8. Indeed, the entire application is nothing but an attempt to confuse the issues and to that end, the facts of the case had even been distorted-

(a) In para (1) of the Annexure ‘A’ to the Application (Statement of facts) it was stated that – “it was detected by the Central Excise Officers on 21-8-1979 that they have illegally removed the dutiable goods as mentioned in the show cause notice before the Collector of Central Excise, Meerut without payment of duty, in contravention of the provisions of the Central Excise Rules, 1944 by mis-representing and suppressing the facts as regards re-manufacture of rejected and returned used pistons and also by suppressing other relevant facts with regard to the relaxation under Rule 173H of the Central Excise Rules, 1944 for the period 12-11-1976 to 14-6-1979 clearing pistons and rings without payment of duty which were otherwise liable to payment of duty at appropriate rates”.

Now, we had categorically held (and a cursory perusal of the show cause notice will support our finding) that there had been no allegation even that the Respondent was guilty of fraud, mis-statement or suppression of facts. Right through, it was only contravention of various Rules that was alleged. And yet in the statement of facts, it is made to appear as if the show cause notice had, indeed, alleged misrepresentation and suppression of facts;

(b) In para (2) of the same Annexure, the contents of the letter of the Assistant Collector dated 2-8-1976 and the Respondent’s letter dated 10-1-1977 were distorted.

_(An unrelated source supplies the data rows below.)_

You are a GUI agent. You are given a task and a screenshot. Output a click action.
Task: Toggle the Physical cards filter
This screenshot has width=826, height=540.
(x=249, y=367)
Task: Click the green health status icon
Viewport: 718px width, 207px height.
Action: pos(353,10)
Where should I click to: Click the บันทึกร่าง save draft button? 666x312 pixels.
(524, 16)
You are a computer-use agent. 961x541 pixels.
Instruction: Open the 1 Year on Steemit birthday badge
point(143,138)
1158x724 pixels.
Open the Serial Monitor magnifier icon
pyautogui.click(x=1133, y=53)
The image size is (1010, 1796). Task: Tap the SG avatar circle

The Assistant Collector did not direct the Respondent in his letter dated 10-1-1977 that they were to adhere to the conditions laid down by the Collector in his Notification No. 5/70. All that he wrote was that the Respondent may approach the Superintendent concern” to aprise you about procedure under Rule 173H and the accounts to be maintained as prescribed by the Collector, Central Excise, Kanpur under Notification No. 5/70″.

(c) In para (3) of the said Annexure, reference was made to the Respondent’s letter dated 10-1-1977. In the said letter, a reference was categorically made to the visit of the Assistant Collector on 31-12-1976 when the matter was discussed and it was further placed on record that “we were informed that we can start remelting all our returned goods and remake them into fresh pistons and rings of the same category and redespatch them without payment of duty. In view of the above clarification, we propose to remelt all the goods that are returned to our works for making reprocessing and make fresh pistons and rings out of them and redespatch them to our customers without payment of duty”. There could be no mistake about their intent to remelt and remake fresh pistons and rings out of the rejected lots and clear them without payment of duty and the approval given by the Assistant Collector to such a course. Yet, in Annexure ‘A’, it was made to appear as if the letter spoke only of “receipt and reprocessing of all their returned material” apart from containing a vague reference to the discussions held as regards the “remelting and remaking of fresh pistons and rings of the same category”.

9. There are other such misstatements of facts in the original and revised Annexure ‘B’ as well.

10. In the premises we have no hesitation in dismissing the application.

11. The Respondent had filed cross-objections under Section 35G(2) of the Act proposing certain questions stated to be of law on the issues decided against him apart from a reply to the aforesaid Reference Application.

However, it was conceded in the course of the hearing that the questions for reference proposed in the cross-objections need not be referred, if the Reference Application itself were to be dismissed. Since we are not proposing to make any reference whatsoever and the Reference Application itself is dismissed, we dismiss the cross-objections as well.